I wonder how long it will take before Robert Taicher's Shut Yer Dirty Little Mouth will be included in the Balboa Theater's annual "Reel San Francisco" program? Afterall, this "weird gem" (as Melissa Levine terms it) is lifted from the lives of two men who lived near Haight and Steiner during the 1980s. Their drunken battles pitched to a state of absurdity became notorious among neighbors and, eventually—through clandestine taping—to the rest of the world as well. "Locked in a bald and ugly battle for survival," Levine explains, "they invite nothing so much as cheer."
Michael Hawley first exposed me to the infamous "Shut up, little man!" tapes, and the film adaptation Shut Yer Dirty Little Mouth (which, Michael advises, first screened at IndieFEST 2002) has returned to SF for its official World Theatrical Premiere. I caught it Saturday evening at the Little Roxie. The film is basically structured as a series of skits parallel to the taped fights. Glenn Shadix, as the effete and obese Pete, and Gill Gayle as the blinddrunk Ray do an admirable job of adding some meat to a skeletal script through intonation, inflection, facial expressions, and comic repetition.
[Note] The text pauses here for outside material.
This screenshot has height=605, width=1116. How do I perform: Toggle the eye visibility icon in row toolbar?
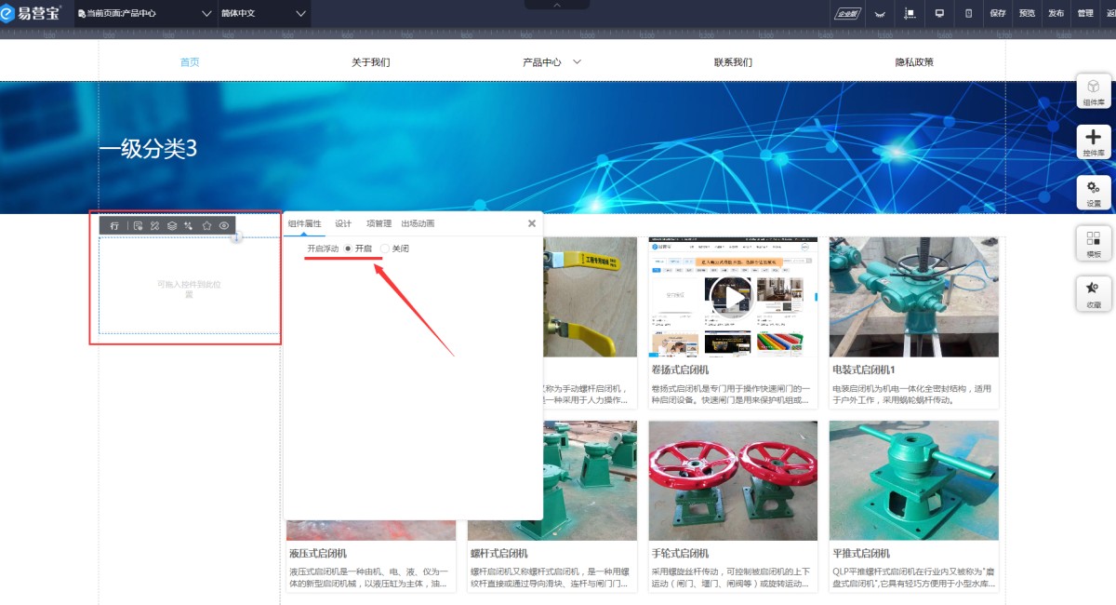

But just like the tapes, the movie begins to wear thin towards the end and what is at first novel humor deteriorates into something sad, uncomfortable, tiresome and embarrassing.
Perhaps the exaggerated relations between Pete and Ray allow each of us to consider the compromises we make to craft relationship and to cohabit space. Shut Yer Dirty Little Mouth is not as cruel as Who's Afraid Of Virginia Woolf, the badgering and the shouting come off as a functional co-dependency. And when Ray finally dies while having a fantasy of strangling Pete, Pete survives to begrudge Ray his solitude. It isn't fun to drink alone.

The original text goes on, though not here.